Materials and methods: Beetwen 02/2006 and 12/2008, the histopathological examinations were reviewed retrospectively. Only children with diagnosis NA were included. Analysis included patients age, sex, clinical signs, blood tests, the intraoperative macroscopic assessment of the appendix by the surgeon, the histopathological type and the therapy of NA. NA were classified in different histopathological types as mucosal, submucosal and axial neuroma. Neurogenic appendicopathy were diagnosed by haematoxylin-eosin (H.E.) staining and /or S-100 immunochemistry.
Results: Of 385 examined appendix specimen, 29 (8.3%) met the histopathological criteria of NA. All these children presented with abdominal pain in the right lower quadrant. The median values of the infectious parameters were 8.6 (range, 5.1-20.5, normal 5-10 x 109/l) for leucocytes and 6.5 (range, 5-303, normal < 5 mg/l) for CRP. All the children underwent a preoperative ultrasound. The median mural diameter of the appendix was 7 mm (range, 5-18, normal < 6 mm). By the operating surgeon, the appendix was macroscopically assessed characterized intraoperatively as normal in 5 cases (17.2%), as acute in 17 cases (58.6%), phlegmonous in 4 cases (13.8%) and as perforated in 3 cases (10.4%). The appendix-specimen were classified as axial neuroma 2 (7%), mucosal 12 (41%), mucosal-submucosal 6 (21%) and submucosal 8 (28%).

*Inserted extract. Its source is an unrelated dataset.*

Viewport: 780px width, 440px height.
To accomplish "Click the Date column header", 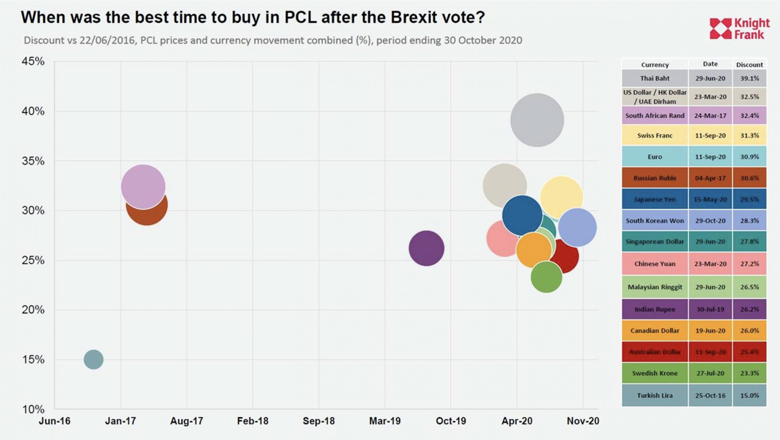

Conclusion: Neurogenic appendicopathy is frequently (8.3 %) diagnosed by pathologists, especially if the appendix seems macroscopically normal or only acute infected. In children with appropriate clinical signs of acute appendicitis, in particular in combination with recurrent pain episodes and no other intraabdominal pathology, NA must be considered as causative. Therefore we recommend appendectomy and subsequent histopathological examination.